Elizabeth Goodyear-Grant (born 1976) is a Canadian political scientist. She is the director of the Canadian Opinion Research Archive, director of Queen's Institute for Intergovernmental Relations, and professor of political science at Queen's University. She specializes in Canadian politics, with a focus on elections and voting behaviour, gender in politics, women candidates and political leaders, and politics and the media.

== Career ==

=== Education ===
Goodyear-Grant holds a Bachelor of Arts in political science from the University of Guelph, a master's degree from Dalhousie University, and a doctorate from McGill University.

=== Positions ===
Goodyear-Grant serves as director of both the Canadian Opinion Research Archive and the Queen's Institute of Intergovernmental Relations and as an associate professor at Queen's University. She has taught at Queen's University since 2006.

=== Awards ===
Goodyear-Grant was awarded by Queen's University the 2020 Faculty of Arts and Science Award for Excellence in Graduate Teaching. Her book Gendered News: Media Coverage and Electoral Politics in Canada won the 2016 Pierre Savard Award from the International Council of Canadian Studies. It was also one of the three books shortlisted for the Canadian Political Science Association's Donald Smiley Prize in 2014.

=== Research ===
The main areas of study of Goodyear-Grant include Canadian politics, elections and voting behaviour, gender in politics, women political candidates and legislators, politics and the media, and representation.
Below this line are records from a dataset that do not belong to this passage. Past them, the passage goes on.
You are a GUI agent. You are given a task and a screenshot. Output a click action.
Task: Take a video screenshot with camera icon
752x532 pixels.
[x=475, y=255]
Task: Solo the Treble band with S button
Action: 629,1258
Goodyear-Grant has contributed to the news site The Conversation on topics including the role of women voters in the 2021 Canadian federal election, the influence of sex and gender on how Canadians vote (with Amanda Bittner), the impact of the COVID-19 pandemic on women's candidacy, and the weak influence of childcare proposals on Canadian voting attitudes. She is also a contributor to Policy Options, the digital magazine of the Institute for Research on Public Policy, focusing on topics relating to gender, race, and the COVID-19 pandemic (with Allison Harell and Laura Stephenson), gender in the aftermath of the 2015 Canadian federal election, and the framing of gender and childcare policies (with Rebecca Wallace). She has been cited and quoted by CBC News on topics relating to gender in Canadian politics. She has also provided analysis of Canadian elections to local newspapers, such as the Abbotsford News.

== Select publications ==

- Goodyear-Grant, Elizabeth, and Julie Croskill. (2011). "Gender Affinity Effects in Vote Choice in Westminster Systems: Assessing “Flexible” Voters in Canada." Politics and Gender, 7: 223–250.
- Goodyear-Grant, Elizabeth. (2013). Gendered News: Media Coverage and Electoral Politics in Canada. Vancouver: UBC Press.
- Bittner, Amanda, and Elizabeth Goodyear-Grant. (2017). "Sex isn’t Gender: Reforming Concepts and Measurements in the Study of Public Opinion." Political Behavior, 39(4), 1019–1041.
- Bittner, Amanda, and Elizabeth Goodyear-Grant. (2017). "Digging Deeper into the Gender Gap: Gender Salience as a Moderating Factor in Political Attitudes." Canadian Journal of Political Science, 50(2), 559–578.
- Goodyear-Grant, Elizabeth, and Erin Tolley. (2019). "Voting for One’s Own: Racial Group Identification and Candidate Preferences." Politics, Groups, and Identities 7(1), 131–147.